=== Problem ===
How many lines in the listing below contain the string "zákona"? Say only the number.

═════ Source material

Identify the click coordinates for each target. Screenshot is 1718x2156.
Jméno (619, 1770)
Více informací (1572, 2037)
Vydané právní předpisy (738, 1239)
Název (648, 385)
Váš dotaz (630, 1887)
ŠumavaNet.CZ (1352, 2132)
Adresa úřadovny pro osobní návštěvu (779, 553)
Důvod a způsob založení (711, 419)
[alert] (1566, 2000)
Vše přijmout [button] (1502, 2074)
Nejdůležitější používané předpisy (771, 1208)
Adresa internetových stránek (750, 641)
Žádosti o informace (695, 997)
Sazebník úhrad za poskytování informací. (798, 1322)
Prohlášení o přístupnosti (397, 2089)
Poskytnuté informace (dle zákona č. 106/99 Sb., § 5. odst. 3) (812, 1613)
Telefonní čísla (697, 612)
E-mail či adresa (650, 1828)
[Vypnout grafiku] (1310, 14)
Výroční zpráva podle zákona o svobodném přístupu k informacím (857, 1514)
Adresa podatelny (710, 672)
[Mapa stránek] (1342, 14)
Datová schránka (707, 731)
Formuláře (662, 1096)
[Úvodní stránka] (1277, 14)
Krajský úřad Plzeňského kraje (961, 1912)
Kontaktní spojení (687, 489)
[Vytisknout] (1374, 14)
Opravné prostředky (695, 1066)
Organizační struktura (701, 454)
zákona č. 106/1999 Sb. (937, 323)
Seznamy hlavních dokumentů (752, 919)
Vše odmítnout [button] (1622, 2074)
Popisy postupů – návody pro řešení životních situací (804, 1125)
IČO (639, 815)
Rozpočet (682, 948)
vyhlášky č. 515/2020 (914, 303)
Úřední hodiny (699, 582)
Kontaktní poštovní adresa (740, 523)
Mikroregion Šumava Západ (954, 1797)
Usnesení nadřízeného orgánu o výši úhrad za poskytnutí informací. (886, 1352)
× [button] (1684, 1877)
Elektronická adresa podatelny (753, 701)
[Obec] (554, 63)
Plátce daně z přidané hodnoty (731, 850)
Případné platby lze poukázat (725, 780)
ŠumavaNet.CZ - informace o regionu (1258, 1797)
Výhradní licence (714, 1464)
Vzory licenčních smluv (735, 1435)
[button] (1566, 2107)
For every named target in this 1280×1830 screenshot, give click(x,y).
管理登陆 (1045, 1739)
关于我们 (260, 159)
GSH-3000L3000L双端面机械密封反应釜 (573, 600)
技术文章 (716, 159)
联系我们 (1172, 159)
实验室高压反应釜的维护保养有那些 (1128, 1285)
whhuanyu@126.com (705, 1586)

══════════

=== Exercise result ===
3